----- SUPPLIED DATA

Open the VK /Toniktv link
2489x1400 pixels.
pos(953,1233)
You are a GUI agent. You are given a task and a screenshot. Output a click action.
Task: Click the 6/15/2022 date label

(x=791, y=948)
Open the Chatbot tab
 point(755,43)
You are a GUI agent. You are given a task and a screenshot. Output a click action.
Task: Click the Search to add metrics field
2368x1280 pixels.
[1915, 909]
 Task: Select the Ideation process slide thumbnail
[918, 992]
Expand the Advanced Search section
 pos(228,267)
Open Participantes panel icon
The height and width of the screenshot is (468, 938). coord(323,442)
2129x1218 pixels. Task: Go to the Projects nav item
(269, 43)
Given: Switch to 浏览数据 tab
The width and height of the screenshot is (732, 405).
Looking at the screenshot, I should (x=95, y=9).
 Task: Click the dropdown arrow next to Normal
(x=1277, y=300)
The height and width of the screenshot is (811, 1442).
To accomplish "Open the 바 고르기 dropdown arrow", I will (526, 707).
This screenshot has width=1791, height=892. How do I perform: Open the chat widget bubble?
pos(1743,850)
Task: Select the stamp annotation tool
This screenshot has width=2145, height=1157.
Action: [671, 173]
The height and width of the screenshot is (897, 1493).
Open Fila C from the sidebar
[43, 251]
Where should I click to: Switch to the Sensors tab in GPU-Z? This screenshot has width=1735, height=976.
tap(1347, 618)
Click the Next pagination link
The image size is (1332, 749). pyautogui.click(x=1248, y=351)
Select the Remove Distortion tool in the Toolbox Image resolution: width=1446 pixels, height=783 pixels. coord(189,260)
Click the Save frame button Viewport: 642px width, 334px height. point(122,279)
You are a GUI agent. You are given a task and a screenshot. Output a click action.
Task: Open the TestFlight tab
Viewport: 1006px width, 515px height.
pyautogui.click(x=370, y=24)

----------

*ACTION ITEM*. The full set of lines above should be retyped without a single change.

*WORKED SOLUTION*.
Open the VK /Toniktv link
2489x1400 pixels.
pos(953,1233)
You are a GUI agent. You are given a task and a screenshot. Output a click action.
Task: Click the 6/15/2022 date label

(x=791, y=948)
Open the Chatbot tab
 point(755,43)
You are a GUI agent. You are given a task and a screenshot. Output a click action.
Task: Click the Search to add metrics field
2368x1280 pixels.
[1915, 909]
 Task: Select the Ideation process slide thumbnail
[918, 992]
Expand the Advanced Search section
 pos(228,267)
Open Participantes panel icon
The height and width of the screenshot is (468, 938). coord(323,442)
2129x1218 pixels. Task: Go to the Projects nav item
(269, 43)
Given: Switch to 浏览数据 tab
The width and height of the screenshot is (732, 405).
Looking at the screenshot, I should (x=95, y=9).
 Task: Click the dropdown arrow next to Normal
(x=1277, y=300)
The height and width of the screenshot is (811, 1442).
To accomplish "Open the 바 고르기 dropdown arrow", I will (526, 707).
This screenshot has width=1791, height=892. How do I perform: Open the chat widget bubble?
pos(1743,850)
Task: Select the stamp annotation tool
This screenshot has width=2145, height=1157.
Action: [671, 173]
The height and width of the screenshot is (897, 1493).
Open Fila C from the sidebar
[43, 251]
Where should I click to: Switch to the Sensors tab in GPU-Z? This screenshot has width=1735, height=976.
tap(1347, 618)
Click the Next pagination link
The image size is (1332, 749). pyautogui.click(x=1248, y=351)
Select the Remove Distortion tool in the Toolbox Image resolution: width=1446 pixels, height=783 pixels. coord(189,260)
Click the Save frame button Viewport: 642px width, 334px height. point(122,279)
You are a GUI agent. You are given a task and a screenshot. Output a click action.
Task: Open the TestFlight tab
Viewport: 1006px width, 515px height.
pyautogui.click(x=370, y=24)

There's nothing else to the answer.